ENTRIES SHOWN:
● ● ● ● ● ● ●

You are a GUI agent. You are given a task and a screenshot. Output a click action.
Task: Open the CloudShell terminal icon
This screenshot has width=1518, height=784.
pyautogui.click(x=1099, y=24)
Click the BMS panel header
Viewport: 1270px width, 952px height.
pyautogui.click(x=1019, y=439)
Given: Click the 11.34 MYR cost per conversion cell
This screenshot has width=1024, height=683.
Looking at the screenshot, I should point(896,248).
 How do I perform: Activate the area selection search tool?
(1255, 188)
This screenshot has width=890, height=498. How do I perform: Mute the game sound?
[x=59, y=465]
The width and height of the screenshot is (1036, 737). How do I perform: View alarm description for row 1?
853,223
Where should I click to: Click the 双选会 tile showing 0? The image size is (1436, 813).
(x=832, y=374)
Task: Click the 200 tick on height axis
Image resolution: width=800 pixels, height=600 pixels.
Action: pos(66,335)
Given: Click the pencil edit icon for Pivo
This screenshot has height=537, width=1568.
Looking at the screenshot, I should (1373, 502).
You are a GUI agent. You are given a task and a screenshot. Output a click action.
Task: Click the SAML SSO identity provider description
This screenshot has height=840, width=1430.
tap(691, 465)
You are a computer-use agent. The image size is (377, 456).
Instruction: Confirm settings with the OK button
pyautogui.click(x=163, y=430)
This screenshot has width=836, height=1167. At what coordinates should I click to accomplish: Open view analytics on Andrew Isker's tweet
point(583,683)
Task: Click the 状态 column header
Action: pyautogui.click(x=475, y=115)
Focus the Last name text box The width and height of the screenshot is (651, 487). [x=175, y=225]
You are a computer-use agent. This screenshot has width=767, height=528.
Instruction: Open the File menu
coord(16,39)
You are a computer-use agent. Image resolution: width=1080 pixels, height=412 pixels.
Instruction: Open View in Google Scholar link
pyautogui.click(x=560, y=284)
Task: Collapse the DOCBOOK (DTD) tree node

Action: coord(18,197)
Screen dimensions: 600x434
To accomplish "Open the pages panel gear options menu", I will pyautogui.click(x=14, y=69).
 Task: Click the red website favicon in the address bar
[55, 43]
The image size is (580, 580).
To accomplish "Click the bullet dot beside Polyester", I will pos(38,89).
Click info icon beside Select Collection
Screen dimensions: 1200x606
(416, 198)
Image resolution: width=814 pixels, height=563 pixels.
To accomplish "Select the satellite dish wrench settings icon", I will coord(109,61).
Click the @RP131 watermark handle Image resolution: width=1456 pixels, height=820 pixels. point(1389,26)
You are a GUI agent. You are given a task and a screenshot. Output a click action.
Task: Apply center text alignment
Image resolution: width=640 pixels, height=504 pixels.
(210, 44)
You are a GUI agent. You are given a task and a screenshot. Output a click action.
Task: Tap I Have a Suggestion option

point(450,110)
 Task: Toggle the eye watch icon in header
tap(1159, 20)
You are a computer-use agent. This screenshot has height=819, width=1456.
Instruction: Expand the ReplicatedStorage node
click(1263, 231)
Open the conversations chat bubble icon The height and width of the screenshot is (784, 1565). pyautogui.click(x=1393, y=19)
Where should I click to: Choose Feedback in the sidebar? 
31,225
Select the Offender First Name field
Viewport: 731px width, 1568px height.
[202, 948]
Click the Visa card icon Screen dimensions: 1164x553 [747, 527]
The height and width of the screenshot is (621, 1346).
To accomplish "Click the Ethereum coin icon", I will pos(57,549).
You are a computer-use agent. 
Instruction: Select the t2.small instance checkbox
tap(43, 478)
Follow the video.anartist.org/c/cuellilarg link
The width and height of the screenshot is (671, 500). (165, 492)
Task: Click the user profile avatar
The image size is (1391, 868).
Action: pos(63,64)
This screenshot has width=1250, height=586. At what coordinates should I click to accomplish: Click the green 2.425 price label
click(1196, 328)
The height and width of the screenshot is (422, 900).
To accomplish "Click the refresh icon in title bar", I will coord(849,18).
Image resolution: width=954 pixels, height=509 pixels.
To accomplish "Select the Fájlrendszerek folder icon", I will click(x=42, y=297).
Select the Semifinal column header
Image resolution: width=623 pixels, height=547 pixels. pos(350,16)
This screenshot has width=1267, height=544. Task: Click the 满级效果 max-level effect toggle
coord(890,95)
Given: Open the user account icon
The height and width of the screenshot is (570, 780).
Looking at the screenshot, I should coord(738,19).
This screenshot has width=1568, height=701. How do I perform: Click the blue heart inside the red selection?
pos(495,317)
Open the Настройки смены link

● ● ● ● ● ● ●

DIRECTIONS FOR THIS TASK: Return all lines in the data that include the word "computer".

THE ANSWER:
You are a computer-use agent. The image size is (377, 456).
You are a computer-use agent. This screenshot has width=767, height=528.
You are a computer-use agent. Image resolution: width=1080 pixels, height=412 pixels.
You are a computer-use agent. This screenshot has height=819, width=1456.
You are a computer-use agent. 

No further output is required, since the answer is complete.